RDS Enabling Multi AZ

  • Zero downtime operation (no need to stop DB)
  • Just click on “modify” for the database

Amazon Aurora

  • Owned by Amazon
  • Global aurora enable multi Region mode
  • Compatible with Postgres and MySQL
  • Aurora 5x performance improvement over MySQL and 3x over Postgres
  • Grows in increment of 10 GB to 128 TB
  • Can have up to 15 replicas, MySQL has 5, process is faster
  • Failover in Aurora is instantaneous
  • Aurora costs more than RDS (20%)

Aurora High Availability and Read Scaling

  • 6 copies of your data across 3 AZ
  • 4 copies out of 6 needed for writes
  • 3 copies out of 6 needed for reads
  • Self healing with peer-to-peer replication
  • Storage is striped across 100s of volumes
  • One Aurora instance takes writes
  • Auto failover for master in less than 30 sec
  • Master + up to 15 Aurora Read Replicas
  • Support for Cross Region Replication

Aurora DB Cluster

Aurora provides writer endpoint, if master fails, application still talks to the writer endpoint and requests are redirected.

Auto scaling can be enabled, aurora provide reader endpoint.

Core features:

  • Automatic failover
  • Backup and recovery
  • Isolation and security
  • Industry compliance
  • Push button scaling
  • Automated patching with no down time
  • Advanced monitoring
  • Routine maintenance
  • Backtrack: restore data at any point of time

RDS & Aurora Security

At-rest encryption:

  • Database master & replicas encrypted using AWS KMS - must be defined at launch time
  • If the master is not encrypted, the read replicas cannot be encrypted
  • To encrypt an un-encrypted database, go through a DB snapshot & restore as encrypted

In-flight encryption: TLS-ready.

IAM authentication: IAM roles to connect.
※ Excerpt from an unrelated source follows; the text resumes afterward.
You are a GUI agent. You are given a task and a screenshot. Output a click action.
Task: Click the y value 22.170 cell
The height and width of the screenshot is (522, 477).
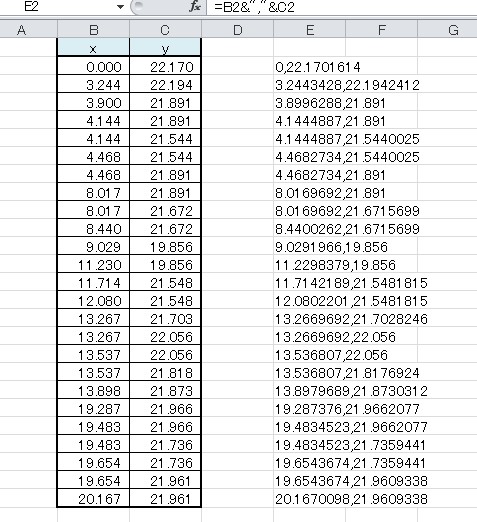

Security Groups: block IP ranges.

No SSH available.

Audit logs can be enabled and sent to CloudWatch logs for longer retention.

RDS Proxy

  • Fully managed database proxy for RDS
  • Allows apps to poll and share DB connections
  • Improve database efficiency
  • Serverless, autoscaling, highly available (multi AZ)
  • Reduce RDS & Aurora failover time by up to 66%
  • Support Mysql PostreSQL, MariaDB, MS SQL Server, Aurora
  • No code changes
  • Enforce IAM auth for DB
  • Never publicly accesible

ElastiCache

  • Possible to use Redis or Memcached
  • Caches are in-memory database
  • Helps to reduce load of database
  • Helps make your application stateless
  • AWS takes care of OS maintenance, patching, optimization, monitoring and failure recovery
  • Application code must be changed

Redis vs Memcached

Redis:

  • Primary endpoint and readers endpoint
  • Multi AZ with auto-failover
  • Read replicas to scale reads and high availability (up to 5)
  • Data durability using AOF persistence
  • Backup and restore
  • Support sets and stored sets

Memcached:

  • Multi node for partition of data (sharding)
  • No high availability(replication)
  • Non persistent
  • No backup and restore
  • Multi thread architecture

ElastiCache Strategies

Lazy loading/ Cache-aside/ Lazy population:

  • First ask cache
  • If not found, ask DB
  • Write the data to the cache

Write Through:

  • Asks cache
  • Write to DB, write to cache
  • Cache churn - some data will never be read

Cache Eviction and TIme-to-live.

Cache eviction can occur in three ways:

  • You delete the item explicitly in the cache
  • Memory of the cache is overloaded (LRU)
  • TTL

Amazon Memory DB for Redis

  • Redis-compatible, durable, in-memory data service
  • Ultra-fast performance with over 160 millions requests per second
  • Durable in-memory data storage with Multi-AZ transactional log
  • Scale seamlessly from 10GB to 100s TBs of storage
  • Use cases: web and mobile apps, online gaming, media

AWS Dynamo DB

  • Fully managed, highly available with replication across multiple AZs
  • NoSQL database - not a relational database
  • Scales to massive workloads, distributed database
  • Millions of requests per second, trillions of row, 100s of TB storage
  • Fast and consistent performance
  • Integrated with IAM
  • Enables event driven programming with DynamoDB Stream
  • Low cost and auto-scaling capabilities
  • Standard & Infrequent Access Table classes
  • Maximum size of row is 400kB

Dynamo DB - Primary Keys

Option 1: Partition Key (HASH):

  • Partition key must be unique for each item
  • Partition key must be diverse so that the data is distributed
  • Example “user_id” for users table

Option 2: Partition Key + Sort Key (HASH + RANGE):

  • The combination must be unique for each item
  • Data is grouped by partition key

Dynamo DB - Read/Write Capacity

Control how you manage your table’s capacity (read/write throughput).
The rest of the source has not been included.